I live in North Carolina. It reminds me a lot of my home state of Maine. The landscape from the mountain and the foliage in Fall are just a part of it. The people are Southern-friendly. Everything you hear about the hospitality of the people here, I have been fortunate to have come across.
What’s your earliest memory of writing?
My earliest memory is when I was ten. I wrote short poems varying from my father, who died when I was five, to nature and life. When I go back and reread them, I wonder why I ever stopped.
What is your favorite children’s book?
Nancy Drew even though it is a bit older. I have read the entire series. In the many pages, we have a group of teenagers doing extraordinary things. As a young reader, it opened my mind in a creative sense, and helped me to think outside the box.
How many publishers did you contact before you were picked up? What’s the process like?
Between 20-30 publishers. Knowing the history of rejection letters from other authors, I braced myself. The day I prepared my query letter to be sent out for the very first time via email was hard. Once I had completed the requirements, all I had to do was hit send. I stared at that send button for about two hours as I paced in my office. It took me a while to do it, for once it was hit, my letter was out there, and there was no turning back. It has gotten a lot easier. My mantra is “All I need is one,” which I have taped to my desktop as a reminder. I was fortunate with the publishers who replied to me. While not picking up my book, they gave me either tips on how to improve my book, or gave me bits of encouragement. Those are worth their weight in gold. I have kept all of my rejection letters, for I consider them my badges of honor.

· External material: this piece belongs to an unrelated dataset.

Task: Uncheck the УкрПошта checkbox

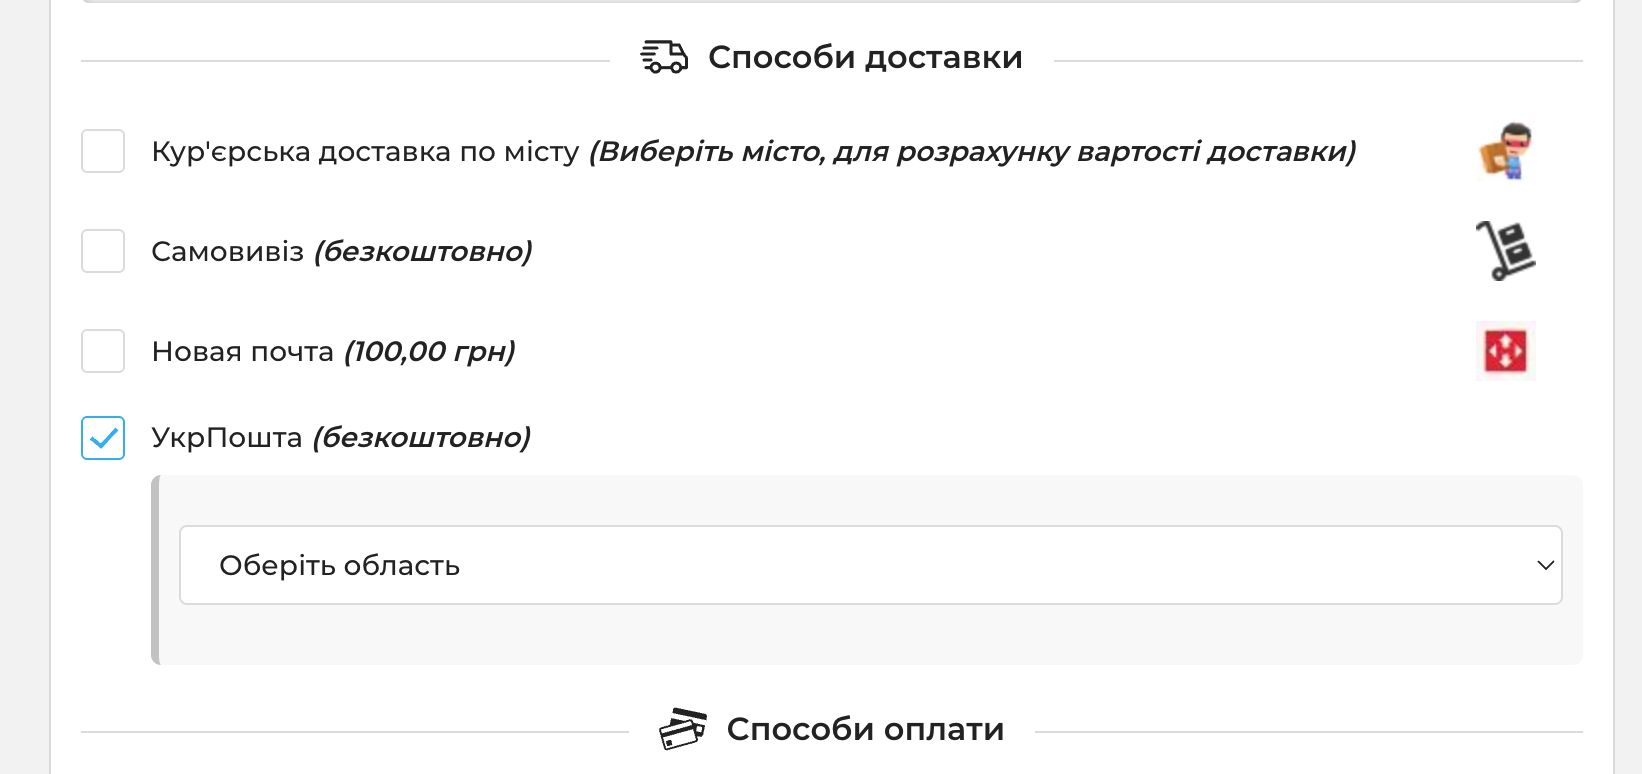Action: (x=103, y=438)
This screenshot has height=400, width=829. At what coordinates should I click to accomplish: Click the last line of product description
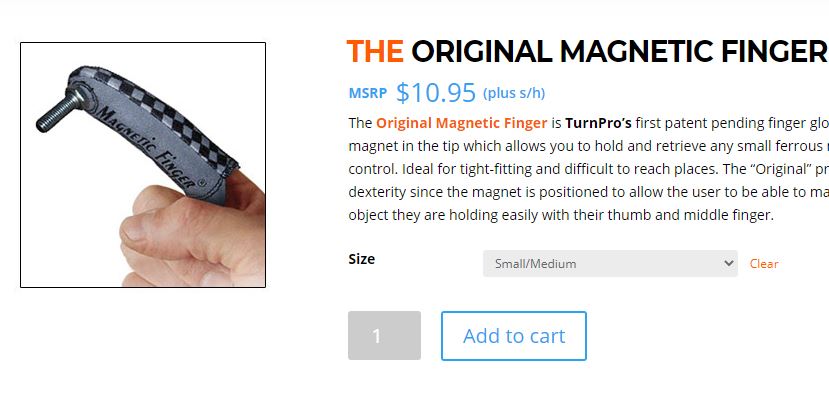[561, 215]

Will you ever self-publish?
I self-published a flash fiction story in the early part of 2013 to learn the process. In December 2013, my writer’s group self-published an anthology of short stories. I believe as an author I need to cover both options of self publishing and traditional publishing. Times are changing in the industry. I prefer not to place all my writings in one hat.
Tell us about your latest writing project.
I will be self publishing a humorous short book, Squirrel Mafia, in February of this year. It is based on my war with the squirrels in my back yard. Squirrels are not as cute and cuddly as people might think.
Do you think the printed book is dead?
Absolutely not. I love the feel, smell and texture of a real book in my hands. I know I am not alone, which is apparent by the number of people I see when I go to a book store.
Tell us something strange and wonderful things about you.
I was born and raised in Northern Maine where the culture is French. So for the first few years of my life, I spoke French until I started school.
What is the best piece of advice you’ve ever been given?
Write on what you know, regardless of how small that is. Who knows where it will take you?
Sharon C. Williams is a native of New England, raised in Northern Maine. She lives in North Carolina with her husband and son. She is also owned by a flock of eight birds. Sharon has a B.S. degree in Chemistry. Two of her short stories were published in the anthology, “Cassandra’s Roadhouse.” Her children’s book, “Jasper, Amazon Parrot: A Rainforest Adventure,” was released in September 7, 2013. In December of 2013 Sharon along with members of her writing group, released an anthology called Dragons in the Attic.